Entonces le veo y la mandíbula casi se me cae al suelo.
Es guapísimo. Grande (qué digo grande, enorme). Por lo menos, dos metros por dos metros. Pelo castaño, corto, barba de varios días. Brazos velludos pero con pelo clarito, casi rubio. Fuertes. Un brazo suyo es como mis dos muslos. Lleva una camiseta de un rojo apagado y unos vaqueros blancos. Mucho culo no tiene, pero perfecto tampoco se puede ser en esta vida. Este es casi perfecto. Me aclaro la garganta y, haciendo un segundo intento de limpiarme las manos en el trapo, me acerco a él.
—Hola —saludo intentando que mi sonrisa resulte seductora y no intimidada.
—Hola —sonríe él y tiene la sonrisa más dulce que haya visto nunca. Es de esas personas que sonríen con los ojos a la vez que con la boca. A mi me tiemblan las piernas. Por el taller no suelen pasar tíos así. Ni de lejos.
—Venía a recoger mi coche —dice él señalando al coche gris de los faros nuevos —Me dijeron que estaba listo.
—Está, está listo —balbuceo yo. Mierda Fabián. Concéntrate. Profesionalidad. Aunque sea el tío más guapo que has visto en todo el mes, tú profesional.
—Genial. ¿Te pago a ti? —dice él sacando la tarjeta de crédito.
Yo me le quedo mirando como un gilipollas con una sonrisa de subnormal en la boca. No tengo ni idea de lo que está diciendo. Tan solo puedo mirarlo de arriba a abajo una y otra vez.
—¿Estás bien? ¿Te puedo dar la tarjeta o…?

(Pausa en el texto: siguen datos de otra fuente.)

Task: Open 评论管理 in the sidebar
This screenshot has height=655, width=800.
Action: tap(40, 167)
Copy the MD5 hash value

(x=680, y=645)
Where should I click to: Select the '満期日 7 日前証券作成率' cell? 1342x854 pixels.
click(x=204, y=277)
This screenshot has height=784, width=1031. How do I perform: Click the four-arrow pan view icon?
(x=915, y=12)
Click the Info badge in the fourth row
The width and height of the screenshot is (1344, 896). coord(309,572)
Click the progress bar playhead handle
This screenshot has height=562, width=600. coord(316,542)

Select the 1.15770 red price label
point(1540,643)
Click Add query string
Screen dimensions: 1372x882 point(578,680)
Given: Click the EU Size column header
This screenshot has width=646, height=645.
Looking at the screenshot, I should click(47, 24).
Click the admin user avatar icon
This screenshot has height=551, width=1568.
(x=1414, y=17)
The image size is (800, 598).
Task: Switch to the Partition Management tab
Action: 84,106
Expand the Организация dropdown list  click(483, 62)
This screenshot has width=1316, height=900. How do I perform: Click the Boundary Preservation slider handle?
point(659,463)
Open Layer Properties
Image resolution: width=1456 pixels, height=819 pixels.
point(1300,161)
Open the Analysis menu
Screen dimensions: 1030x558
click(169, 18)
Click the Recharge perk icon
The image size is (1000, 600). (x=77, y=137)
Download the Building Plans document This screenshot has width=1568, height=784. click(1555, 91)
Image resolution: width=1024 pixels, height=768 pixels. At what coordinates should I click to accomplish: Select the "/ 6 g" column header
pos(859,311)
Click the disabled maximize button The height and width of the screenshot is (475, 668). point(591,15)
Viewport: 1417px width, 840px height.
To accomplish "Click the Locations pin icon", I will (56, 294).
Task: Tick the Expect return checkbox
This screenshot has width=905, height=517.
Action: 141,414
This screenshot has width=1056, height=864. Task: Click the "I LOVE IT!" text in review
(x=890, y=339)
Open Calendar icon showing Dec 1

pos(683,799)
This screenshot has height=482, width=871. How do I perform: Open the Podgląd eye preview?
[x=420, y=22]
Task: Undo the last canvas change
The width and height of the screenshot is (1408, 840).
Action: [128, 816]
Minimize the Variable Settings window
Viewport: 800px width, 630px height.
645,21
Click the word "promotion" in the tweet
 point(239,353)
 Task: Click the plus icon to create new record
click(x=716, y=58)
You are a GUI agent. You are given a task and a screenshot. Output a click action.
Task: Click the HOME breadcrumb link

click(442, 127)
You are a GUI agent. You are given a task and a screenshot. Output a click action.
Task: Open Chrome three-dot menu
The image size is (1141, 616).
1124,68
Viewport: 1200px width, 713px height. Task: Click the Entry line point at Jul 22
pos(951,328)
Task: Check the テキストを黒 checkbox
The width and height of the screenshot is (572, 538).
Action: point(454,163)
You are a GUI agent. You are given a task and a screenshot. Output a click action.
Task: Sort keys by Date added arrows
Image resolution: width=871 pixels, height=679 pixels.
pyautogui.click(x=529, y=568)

—Sí, sí. Me puedes dar lo que quieras —respondo. ¿Pero qué cojones estoy diciendo? ¡Fabián, reacciona!
—Por supuesto que se puede pagar con tarjeta. Pasa a la oficina y te doy la factura. —interviene mi jefe. Nunca me he alegrado tanto de que me interrumpa. Estoy haciendo un ridículo de campeonato. Luis hace señas al buenorro para que le siga hasta el diminuto despacho que hay al fondo del taller mientras me mira cabreado. El buenorro también me mira, pero no cabreado, más bien preocupado. Debe estar pensando que los gases de los motores me han afectado al cerebro y me falta un hervor. Genial Fabián. Tú siempre dando lo mejor de ti mismo.